_About this task_: Transcribe only the part of the listing below that begins at the line containing "Click the empty" and runs to its final line, keeping both ends.

_Entries supplied_:
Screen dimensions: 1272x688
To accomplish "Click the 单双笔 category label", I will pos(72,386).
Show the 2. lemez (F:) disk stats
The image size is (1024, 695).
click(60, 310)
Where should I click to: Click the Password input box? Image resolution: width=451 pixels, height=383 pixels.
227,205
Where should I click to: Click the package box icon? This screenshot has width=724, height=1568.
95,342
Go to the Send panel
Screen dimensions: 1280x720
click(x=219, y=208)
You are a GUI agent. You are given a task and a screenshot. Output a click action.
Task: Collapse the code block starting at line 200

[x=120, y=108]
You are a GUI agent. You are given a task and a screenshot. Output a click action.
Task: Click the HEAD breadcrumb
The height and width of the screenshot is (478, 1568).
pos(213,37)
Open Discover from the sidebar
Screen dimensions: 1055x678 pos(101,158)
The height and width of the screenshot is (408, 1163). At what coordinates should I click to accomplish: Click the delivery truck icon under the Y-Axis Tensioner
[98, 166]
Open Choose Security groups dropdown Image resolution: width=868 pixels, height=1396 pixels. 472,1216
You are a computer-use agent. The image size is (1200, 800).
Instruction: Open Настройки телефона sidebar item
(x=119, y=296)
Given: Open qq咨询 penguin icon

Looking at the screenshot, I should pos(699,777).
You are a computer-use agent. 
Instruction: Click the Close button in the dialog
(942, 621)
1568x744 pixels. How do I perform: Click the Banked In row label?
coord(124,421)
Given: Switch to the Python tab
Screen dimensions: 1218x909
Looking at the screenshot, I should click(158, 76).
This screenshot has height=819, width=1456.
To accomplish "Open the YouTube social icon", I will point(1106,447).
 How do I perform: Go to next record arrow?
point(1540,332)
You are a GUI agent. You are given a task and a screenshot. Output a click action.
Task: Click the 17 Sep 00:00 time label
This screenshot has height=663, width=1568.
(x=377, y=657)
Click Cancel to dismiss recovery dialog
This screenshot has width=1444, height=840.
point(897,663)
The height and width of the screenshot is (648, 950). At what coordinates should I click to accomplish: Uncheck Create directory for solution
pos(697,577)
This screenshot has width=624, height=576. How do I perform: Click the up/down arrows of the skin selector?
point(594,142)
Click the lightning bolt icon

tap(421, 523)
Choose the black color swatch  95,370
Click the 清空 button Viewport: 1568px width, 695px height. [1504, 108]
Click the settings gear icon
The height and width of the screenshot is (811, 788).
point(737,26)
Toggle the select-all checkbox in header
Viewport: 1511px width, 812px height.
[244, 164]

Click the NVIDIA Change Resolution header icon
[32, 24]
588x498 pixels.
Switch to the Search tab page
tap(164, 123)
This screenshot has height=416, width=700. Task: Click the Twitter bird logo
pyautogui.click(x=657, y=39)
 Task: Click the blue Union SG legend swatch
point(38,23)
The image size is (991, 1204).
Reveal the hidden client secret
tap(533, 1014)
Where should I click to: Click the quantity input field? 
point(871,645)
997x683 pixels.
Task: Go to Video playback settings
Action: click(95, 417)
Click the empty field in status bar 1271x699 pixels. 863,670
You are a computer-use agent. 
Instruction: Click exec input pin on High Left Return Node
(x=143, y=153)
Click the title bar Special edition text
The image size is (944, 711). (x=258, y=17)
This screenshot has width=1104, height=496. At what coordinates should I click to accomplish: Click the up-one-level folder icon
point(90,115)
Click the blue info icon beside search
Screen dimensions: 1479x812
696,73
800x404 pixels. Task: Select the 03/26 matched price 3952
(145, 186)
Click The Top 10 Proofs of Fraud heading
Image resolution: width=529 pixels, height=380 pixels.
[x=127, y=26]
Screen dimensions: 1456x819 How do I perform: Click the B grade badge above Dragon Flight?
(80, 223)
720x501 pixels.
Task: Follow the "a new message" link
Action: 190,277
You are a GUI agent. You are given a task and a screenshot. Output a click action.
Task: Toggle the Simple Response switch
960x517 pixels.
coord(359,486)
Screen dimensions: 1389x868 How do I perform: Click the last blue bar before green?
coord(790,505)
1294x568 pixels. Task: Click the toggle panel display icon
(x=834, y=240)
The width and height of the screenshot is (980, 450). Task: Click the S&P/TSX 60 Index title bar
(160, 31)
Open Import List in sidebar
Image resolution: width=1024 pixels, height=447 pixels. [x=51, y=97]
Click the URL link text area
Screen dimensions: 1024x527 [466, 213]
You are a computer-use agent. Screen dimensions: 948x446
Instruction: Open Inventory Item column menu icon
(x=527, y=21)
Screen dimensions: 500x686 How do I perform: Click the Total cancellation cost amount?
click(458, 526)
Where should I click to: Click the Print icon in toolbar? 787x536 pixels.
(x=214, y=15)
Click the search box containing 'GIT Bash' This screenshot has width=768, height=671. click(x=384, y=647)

_Answer box_:
Click the empty field in status bar 1271x699 pixels. 863,670
You are a computer-use agent. 
Instruction: Click exec input pin on High Left Return Node
(x=143, y=153)
Click the title bar Special edition text
The image size is (944, 711). (x=258, y=17)
This screenshot has width=1104, height=496. At what coordinates should I click to accomplish: Click the up-one-level folder icon
point(90,115)
Click the blue info icon beside search
Screen dimensions: 1479x812
696,73
800x404 pixels. Task: Select the 03/26 matched price 3952
(145, 186)
Click The Top 10 Proofs of Fraud heading
Image resolution: width=529 pixels, height=380 pixels.
[x=127, y=26]
Screen dimensions: 1456x819 How do I perform: Click the B grade badge above Dragon Flight?
(80, 223)
720x501 pixels.
Task: Follow the "a new message" link
Action: 190,277
You are a GUI agent. You are given a task and a screenshot. Output a click action.
Task: Toggle the Simple Response switch
960x517 pixels.
coord(359,486)
Screen dimensions: 1389x868 How do I perform: Click the last blue bar before green?
coord(790,505)
1294x568 pixels. Task: Click the toggle panel display icon
(x=834, y=240)
The width and height of the screenshot is (980, 450). Task: Click the S&P/TSX 60 Index title bar
(160, 31)
Open Import List in sidebar
Image resolution: width=1024 pixels, height=447 pixels. [x=51, y=97]
Click the URL link text area
Screen dimensions: 1024x527 [466, 213]
You are a computer-use agent. Screen dimensions: 948x446
Instruction: Open Inventory Item column menu icon
(x=527, y=21)
Screen dimensions: 500x686 How do I perform: Click the Total cancellation cost amount?
click(458, 526)
Where should I click to: Click the Print icon in toolbar? 787x536 pixels.
(x=214, y=15)
Click the search box containing 'GIT Bash' This screenshot has width=768, height=671. click(x=384, y=647)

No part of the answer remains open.